What the exercise asks: Below are some records. Say in a single number how many of their lines include the word "computer".

Supplied data:
________________________________________
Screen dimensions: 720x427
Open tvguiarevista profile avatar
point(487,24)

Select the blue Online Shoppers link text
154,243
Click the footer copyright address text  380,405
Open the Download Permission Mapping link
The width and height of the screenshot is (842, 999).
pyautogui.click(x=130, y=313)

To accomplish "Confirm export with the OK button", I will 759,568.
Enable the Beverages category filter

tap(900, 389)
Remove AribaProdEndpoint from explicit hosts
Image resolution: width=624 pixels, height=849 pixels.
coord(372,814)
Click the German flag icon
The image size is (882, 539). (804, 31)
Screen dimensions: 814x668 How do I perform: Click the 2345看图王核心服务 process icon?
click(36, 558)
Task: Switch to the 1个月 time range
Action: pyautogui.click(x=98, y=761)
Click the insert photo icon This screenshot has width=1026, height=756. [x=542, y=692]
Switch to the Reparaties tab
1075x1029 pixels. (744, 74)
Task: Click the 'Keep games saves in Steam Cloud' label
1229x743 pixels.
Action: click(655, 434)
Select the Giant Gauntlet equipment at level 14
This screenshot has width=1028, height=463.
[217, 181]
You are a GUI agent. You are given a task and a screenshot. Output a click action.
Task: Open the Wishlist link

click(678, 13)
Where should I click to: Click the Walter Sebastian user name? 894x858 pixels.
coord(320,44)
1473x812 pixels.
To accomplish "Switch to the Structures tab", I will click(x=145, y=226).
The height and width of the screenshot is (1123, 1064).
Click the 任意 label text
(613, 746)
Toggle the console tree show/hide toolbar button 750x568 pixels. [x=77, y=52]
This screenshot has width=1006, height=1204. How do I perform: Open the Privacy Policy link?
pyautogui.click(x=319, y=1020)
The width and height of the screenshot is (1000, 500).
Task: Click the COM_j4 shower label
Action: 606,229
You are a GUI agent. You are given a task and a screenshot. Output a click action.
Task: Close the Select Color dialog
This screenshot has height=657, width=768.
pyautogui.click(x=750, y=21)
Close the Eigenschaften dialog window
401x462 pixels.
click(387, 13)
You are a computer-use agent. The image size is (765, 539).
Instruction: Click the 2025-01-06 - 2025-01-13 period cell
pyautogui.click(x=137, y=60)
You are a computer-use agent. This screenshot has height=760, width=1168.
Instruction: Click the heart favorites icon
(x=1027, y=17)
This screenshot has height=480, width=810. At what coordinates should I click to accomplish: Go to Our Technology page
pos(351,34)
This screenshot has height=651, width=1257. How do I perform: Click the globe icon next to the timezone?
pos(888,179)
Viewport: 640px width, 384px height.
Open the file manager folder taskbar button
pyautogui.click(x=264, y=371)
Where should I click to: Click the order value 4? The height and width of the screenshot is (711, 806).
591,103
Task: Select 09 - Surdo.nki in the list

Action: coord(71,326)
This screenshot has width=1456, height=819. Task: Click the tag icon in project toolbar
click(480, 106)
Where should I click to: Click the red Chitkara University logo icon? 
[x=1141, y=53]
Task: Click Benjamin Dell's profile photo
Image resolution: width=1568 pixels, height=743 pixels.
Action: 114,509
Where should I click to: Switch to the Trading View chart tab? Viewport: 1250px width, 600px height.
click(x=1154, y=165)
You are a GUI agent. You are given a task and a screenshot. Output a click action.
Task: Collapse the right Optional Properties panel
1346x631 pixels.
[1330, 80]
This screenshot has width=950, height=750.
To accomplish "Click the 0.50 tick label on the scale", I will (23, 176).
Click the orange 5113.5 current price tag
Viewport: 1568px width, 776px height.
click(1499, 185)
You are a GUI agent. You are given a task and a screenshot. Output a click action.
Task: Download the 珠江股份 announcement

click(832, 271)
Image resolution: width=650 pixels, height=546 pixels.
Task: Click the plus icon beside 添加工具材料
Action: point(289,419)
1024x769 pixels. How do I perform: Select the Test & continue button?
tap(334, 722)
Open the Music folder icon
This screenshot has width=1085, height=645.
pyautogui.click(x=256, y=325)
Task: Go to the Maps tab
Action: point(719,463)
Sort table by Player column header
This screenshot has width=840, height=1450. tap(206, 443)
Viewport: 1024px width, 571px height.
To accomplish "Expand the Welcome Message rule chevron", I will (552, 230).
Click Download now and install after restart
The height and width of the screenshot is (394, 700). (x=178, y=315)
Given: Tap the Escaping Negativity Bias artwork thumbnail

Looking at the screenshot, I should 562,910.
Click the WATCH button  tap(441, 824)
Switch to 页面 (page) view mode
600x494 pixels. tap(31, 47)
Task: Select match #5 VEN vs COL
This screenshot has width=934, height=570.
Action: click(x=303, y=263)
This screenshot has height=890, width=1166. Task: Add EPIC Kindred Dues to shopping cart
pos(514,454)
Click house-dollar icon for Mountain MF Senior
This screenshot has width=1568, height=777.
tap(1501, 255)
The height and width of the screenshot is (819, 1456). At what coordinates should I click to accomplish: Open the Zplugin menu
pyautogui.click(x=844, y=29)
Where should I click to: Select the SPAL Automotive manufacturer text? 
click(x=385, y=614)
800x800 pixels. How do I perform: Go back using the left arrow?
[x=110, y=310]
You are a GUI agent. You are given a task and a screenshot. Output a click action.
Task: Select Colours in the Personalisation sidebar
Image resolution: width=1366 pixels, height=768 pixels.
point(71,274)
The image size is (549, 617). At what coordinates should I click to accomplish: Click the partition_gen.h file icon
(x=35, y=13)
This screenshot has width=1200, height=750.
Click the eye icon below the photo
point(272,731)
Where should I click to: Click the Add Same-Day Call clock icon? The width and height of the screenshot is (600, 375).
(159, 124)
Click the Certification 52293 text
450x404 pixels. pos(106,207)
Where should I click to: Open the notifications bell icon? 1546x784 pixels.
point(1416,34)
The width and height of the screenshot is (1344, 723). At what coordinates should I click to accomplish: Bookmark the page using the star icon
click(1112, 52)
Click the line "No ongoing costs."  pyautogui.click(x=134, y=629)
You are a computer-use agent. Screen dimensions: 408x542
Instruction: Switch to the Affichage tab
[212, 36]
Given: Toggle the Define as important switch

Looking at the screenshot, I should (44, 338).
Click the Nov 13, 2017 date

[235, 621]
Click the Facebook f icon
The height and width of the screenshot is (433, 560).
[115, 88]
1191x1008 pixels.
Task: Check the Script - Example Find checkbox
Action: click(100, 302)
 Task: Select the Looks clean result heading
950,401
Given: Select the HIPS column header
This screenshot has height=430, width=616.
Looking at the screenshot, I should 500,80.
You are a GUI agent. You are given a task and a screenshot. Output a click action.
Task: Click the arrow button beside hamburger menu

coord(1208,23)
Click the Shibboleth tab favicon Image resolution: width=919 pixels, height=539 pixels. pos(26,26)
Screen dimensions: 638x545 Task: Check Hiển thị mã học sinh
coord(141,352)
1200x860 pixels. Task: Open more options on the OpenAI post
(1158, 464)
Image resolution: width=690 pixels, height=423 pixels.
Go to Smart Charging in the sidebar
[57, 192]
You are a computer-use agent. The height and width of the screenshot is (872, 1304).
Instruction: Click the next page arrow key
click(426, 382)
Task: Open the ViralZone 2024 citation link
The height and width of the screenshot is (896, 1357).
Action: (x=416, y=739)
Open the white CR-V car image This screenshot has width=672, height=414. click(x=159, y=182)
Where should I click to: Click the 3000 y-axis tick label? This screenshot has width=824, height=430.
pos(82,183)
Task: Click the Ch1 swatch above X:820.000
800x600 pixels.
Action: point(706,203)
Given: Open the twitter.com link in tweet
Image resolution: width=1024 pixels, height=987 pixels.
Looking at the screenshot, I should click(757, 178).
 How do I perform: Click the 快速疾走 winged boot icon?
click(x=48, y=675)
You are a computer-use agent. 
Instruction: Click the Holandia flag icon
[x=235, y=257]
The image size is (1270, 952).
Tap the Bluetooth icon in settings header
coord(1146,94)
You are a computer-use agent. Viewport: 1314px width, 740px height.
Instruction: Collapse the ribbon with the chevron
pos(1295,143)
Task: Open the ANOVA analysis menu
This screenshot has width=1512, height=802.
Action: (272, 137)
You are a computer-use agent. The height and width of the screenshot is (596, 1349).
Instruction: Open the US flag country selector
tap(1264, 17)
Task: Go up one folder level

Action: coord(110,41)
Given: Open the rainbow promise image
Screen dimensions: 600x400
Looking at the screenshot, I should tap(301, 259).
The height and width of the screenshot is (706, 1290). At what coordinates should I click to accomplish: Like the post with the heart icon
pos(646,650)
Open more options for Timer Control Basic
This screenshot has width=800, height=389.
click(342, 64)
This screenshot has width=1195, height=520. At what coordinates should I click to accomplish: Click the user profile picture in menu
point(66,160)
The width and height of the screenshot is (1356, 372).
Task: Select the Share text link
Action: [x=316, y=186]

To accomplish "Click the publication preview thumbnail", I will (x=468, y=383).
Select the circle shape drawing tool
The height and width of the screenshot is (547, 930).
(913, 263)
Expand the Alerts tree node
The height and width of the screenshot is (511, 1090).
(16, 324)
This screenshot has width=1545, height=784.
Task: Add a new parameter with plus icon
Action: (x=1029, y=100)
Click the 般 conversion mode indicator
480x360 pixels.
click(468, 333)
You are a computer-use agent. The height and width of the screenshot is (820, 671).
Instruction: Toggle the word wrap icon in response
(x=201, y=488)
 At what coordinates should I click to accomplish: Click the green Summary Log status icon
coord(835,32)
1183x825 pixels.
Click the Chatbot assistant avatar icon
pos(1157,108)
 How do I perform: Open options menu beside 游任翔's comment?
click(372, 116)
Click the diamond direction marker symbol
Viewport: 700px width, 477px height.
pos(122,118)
________________________________________
Answer area: 8